We recently came across a comedic video circulating on the Internet. It's called the "Millennials in The Workplace Training Video" and it pokes fun at the work ethic of Generation Y (18 to 34Ys old). The video narrator quips in deadpan, "A new type of workers has entered the workforce--Millennials--and they're terrible." Then, several clips follow where young workers are depicted as lazy, clueless and over-indulged. For anyone who isn't Gen Y this is probably humorous, but for those who are, know that every generation has those in it who could fit the stereotype so don't sweat it.
As for us, we are sure there are many false notions about Gen Y and note such misperceptions relate not only to work attitudes, but also to behaviors with respect to money.
Banks have been known to write off Gen Y for a host of reasons, including that they typically have less money to invest and need fewer products and services. Simply put, Gen Y isn't as profitable now as other customer segments, but that will change.
Recall that we wrote recently that Baby Boomers are a good source of business for retirement planning and that holds true. The key though is not to get generationally locked down so much you forget about Gen Y and Gen X.. Indeed, studies suggest that Gen Y (Millennials) are particularly lacking when it comes to retirement planning advice. A new survey from TIAA-CREF finds 43% of respondents between the ages of 18 and 34 don't feel informed about retirement planning. By contrast, only 15% of those polled between the ages of 35 and 44 feel that way.

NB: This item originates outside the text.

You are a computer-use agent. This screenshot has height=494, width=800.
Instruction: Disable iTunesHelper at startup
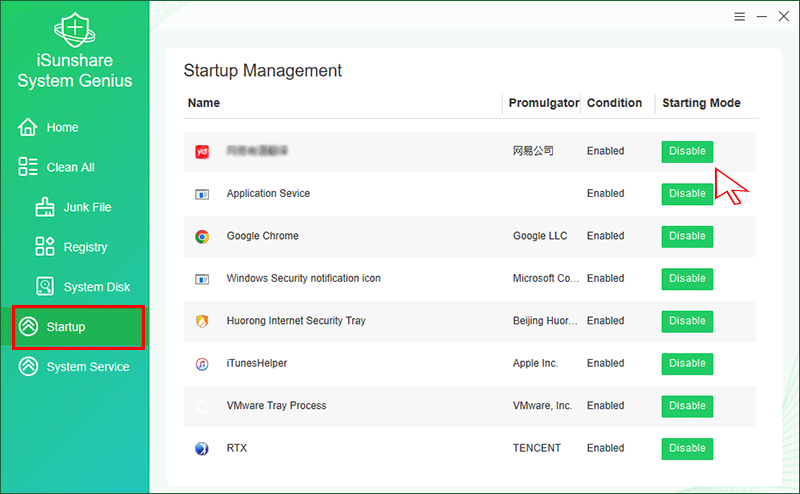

It is true that those in Gen Y still have many years before retirement, but it's all about tailoring your message to fit the audience. So while many 20-somethings may turn a deaf ear when it comes to retirement issues, you'll have a more willing audience if you discuss savings and budgeting. Indeed, a recent PNC survey of more than 3,000 in this age group found savings and budgeting to be the biggest financial issues. A full 56% found it difficult to stick to a budget & 65% couldn't consistently save.
These are important points, so we suggest bankers get a foot in the door with young customers early on to build profitable relationships in the future. Studies find people in their 20s today aren't as likely be entrepreneurs as are their Baby Boomer counterparts, but the percentage who run their own businesses typically goes up with age so get involved early. Create strong relationships over time and your bank is more likely to be on the short list of companies today's 20-somethings turn to down the road for business loans and small business services.
To attract Millennials, you have to understand what they are looking for. Mobile access is a given, so if you don't yet offer it, start moving or they may go to a competitor who does. You also must have online tools and resources they can use to help them figure out their finances. Understand that Gen Y has grown up in the Internet world, so they are very comfortable online and find enjoyment communicating digitally. This is an on-demand and do it yourself (DIY) generation, so technology is important. The key for community bankers, however, is also to understand that technology alone isn't enough. There is no substitute for one-on-one attention, so don't forget your roots because your bank is already well positioned at its core - just add more tools.
People can make jokes about Millennials, but many are seriously trying to be better savers, and this provides ample opportunity for banks that are willing to get involved. You may not reap the benefits initially, but over time you could end up with great relationships and a steady stream of customers.